— START —

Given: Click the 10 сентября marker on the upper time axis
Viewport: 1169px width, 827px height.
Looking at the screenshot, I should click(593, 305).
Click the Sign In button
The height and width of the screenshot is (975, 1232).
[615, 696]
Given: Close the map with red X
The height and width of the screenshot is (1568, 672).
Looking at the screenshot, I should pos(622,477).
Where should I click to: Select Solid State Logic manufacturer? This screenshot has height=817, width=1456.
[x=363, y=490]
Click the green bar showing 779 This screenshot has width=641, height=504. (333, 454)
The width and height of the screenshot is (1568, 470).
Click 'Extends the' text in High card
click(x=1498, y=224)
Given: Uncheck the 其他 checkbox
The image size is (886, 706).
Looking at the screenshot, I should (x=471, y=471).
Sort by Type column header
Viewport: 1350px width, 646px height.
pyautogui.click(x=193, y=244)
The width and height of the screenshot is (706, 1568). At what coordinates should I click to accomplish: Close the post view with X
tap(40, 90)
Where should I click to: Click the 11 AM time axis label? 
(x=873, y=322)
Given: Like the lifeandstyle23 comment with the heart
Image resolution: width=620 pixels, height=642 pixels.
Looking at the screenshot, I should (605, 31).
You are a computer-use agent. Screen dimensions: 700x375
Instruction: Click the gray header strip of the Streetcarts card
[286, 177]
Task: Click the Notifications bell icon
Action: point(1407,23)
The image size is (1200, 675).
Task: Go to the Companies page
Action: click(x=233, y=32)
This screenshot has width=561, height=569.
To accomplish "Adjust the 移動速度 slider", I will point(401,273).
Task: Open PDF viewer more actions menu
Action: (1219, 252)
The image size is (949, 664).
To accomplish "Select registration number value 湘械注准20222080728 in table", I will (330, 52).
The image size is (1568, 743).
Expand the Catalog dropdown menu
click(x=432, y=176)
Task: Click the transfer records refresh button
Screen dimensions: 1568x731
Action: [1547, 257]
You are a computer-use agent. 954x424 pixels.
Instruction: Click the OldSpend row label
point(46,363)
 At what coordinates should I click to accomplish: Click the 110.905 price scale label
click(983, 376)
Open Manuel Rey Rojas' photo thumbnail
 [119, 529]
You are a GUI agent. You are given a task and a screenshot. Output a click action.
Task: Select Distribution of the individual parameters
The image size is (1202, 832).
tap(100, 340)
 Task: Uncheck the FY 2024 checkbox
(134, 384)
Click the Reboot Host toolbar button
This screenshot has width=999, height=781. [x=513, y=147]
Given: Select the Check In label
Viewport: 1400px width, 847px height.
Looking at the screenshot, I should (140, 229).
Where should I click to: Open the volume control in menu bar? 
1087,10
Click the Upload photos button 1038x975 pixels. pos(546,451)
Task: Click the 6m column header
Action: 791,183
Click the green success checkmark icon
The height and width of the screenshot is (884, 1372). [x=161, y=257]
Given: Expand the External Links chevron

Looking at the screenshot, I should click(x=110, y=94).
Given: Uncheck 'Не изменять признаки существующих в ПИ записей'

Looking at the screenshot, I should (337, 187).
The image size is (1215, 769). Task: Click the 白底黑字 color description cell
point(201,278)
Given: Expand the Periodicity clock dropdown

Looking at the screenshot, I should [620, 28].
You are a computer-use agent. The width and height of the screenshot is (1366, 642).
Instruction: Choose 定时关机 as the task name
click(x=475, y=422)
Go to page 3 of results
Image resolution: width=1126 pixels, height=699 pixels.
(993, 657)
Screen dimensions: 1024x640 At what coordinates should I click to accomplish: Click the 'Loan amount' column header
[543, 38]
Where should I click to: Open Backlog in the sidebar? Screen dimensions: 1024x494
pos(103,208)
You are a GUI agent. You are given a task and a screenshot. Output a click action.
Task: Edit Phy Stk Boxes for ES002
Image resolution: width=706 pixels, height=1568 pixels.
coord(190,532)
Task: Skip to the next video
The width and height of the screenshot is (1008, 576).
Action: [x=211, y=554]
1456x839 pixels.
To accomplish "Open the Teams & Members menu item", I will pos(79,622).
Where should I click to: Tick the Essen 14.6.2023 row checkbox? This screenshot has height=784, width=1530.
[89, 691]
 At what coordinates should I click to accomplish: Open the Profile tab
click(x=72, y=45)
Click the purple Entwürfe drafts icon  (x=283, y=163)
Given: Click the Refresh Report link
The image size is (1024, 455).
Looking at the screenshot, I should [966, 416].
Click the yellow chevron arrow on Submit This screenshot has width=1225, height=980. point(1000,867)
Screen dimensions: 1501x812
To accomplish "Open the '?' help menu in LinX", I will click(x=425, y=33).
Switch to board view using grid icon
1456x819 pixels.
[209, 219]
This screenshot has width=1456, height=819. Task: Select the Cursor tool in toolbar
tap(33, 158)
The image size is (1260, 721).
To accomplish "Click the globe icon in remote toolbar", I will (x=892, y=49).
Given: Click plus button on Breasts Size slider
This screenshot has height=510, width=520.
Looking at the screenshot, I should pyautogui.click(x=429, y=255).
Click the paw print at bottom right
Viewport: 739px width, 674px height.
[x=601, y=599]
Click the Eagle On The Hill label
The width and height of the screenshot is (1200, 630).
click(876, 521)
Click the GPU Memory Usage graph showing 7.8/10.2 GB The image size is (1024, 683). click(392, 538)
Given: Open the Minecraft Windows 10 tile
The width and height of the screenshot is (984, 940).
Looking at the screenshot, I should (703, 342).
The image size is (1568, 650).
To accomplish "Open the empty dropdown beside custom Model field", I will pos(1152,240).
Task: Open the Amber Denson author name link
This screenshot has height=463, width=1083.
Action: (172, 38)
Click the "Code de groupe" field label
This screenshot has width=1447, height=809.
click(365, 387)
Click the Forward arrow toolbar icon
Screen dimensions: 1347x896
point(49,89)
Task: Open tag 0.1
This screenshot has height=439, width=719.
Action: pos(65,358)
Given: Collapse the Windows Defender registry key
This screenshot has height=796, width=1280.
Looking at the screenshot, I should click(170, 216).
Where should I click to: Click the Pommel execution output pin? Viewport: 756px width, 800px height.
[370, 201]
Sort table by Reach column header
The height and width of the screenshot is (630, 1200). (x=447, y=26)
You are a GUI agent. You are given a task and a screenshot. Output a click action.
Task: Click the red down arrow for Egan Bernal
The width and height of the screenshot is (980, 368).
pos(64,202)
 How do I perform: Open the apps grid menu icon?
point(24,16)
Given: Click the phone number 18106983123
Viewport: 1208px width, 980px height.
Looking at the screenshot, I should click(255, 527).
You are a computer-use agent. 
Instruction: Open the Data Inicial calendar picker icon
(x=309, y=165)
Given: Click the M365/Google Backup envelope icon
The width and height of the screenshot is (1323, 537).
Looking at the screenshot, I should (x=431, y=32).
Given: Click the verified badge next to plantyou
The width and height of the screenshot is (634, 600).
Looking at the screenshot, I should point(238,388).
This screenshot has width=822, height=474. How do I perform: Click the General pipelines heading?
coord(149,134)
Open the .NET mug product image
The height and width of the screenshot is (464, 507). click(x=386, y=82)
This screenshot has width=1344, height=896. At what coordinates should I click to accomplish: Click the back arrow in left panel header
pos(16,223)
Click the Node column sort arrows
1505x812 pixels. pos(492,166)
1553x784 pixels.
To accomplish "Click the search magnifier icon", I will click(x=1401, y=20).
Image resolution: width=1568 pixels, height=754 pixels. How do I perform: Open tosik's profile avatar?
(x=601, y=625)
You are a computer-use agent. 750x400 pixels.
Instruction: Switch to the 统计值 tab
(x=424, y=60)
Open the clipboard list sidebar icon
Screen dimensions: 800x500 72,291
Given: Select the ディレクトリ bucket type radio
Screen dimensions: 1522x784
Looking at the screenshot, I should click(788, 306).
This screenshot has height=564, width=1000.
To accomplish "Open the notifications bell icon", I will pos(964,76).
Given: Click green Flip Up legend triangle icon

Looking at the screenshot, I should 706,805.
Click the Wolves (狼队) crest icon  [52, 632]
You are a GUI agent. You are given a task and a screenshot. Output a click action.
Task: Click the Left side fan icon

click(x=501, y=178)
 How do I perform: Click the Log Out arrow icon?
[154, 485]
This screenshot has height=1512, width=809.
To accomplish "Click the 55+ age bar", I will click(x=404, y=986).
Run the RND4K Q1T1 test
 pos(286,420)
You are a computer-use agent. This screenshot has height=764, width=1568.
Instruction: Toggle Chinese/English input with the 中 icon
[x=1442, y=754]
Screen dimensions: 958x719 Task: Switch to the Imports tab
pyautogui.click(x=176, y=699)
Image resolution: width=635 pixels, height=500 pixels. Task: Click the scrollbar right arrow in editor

— END —

Starting at the first line of the records and ending at the line that contains "(x=873, y=322)", convert the lines into a Markdown table with the columns Row and Line. Number each row and leave out blank lines.

* **Result of the task**:
| Row | Line |
|---|---|
| 1 | Given: Click the 10 сентября marker on the upper time axis |
| 2 | Viewport: 1169px width, 827px height. |
| 3 | Looking at the screenshot, I should click(593, 305). |
| 4 | Click the Sign In button |
| 5 | The height and width of the screenshot is (975, 1232). |
| 6 | [615, 696] |
| 7 | Given: Close the map with red X |
| 8 | The height and width of the screenshot is (1568, 672). |
| 9 | Looking at the screenshot, I should pos(622,477). |
| 10 | Where should I click to: Select Solid State Logic manufacturer? This screenshot has height=817, width=1456. |
| 11 | [x=363, y=490] |
| 12 | Click the green bar showing 779 This screenshot has width=641, height=504. (333, 454) |
| 13 | The width and height of the screenshot is (1568, 470). |
| 14 | Click 'Extends the' text in High card |
| 15 | click(x=1498, y=224) |
| 16 | Given: Uncheck the 其他 checkbox |
| 17 | The image size is (886, 706). |
| 18 | Looking at the screenshot, I should (x=471, y=471). |
| 19 | Sort by Type column header |
| 20 | Viewport: 1350px width, 646px height. |
| 21 | pyautogui.click(x=193, y=244) |
| 22 | The width and height of the screenshot is (706, 1568). At what coordinates should I click to accomplish: Close the post view with X |
| 23 | tap(40, 90) |
| 24 | Where should I click to: Click the 11 AM time axis label?  |
| 25 | (x=873, y=322) |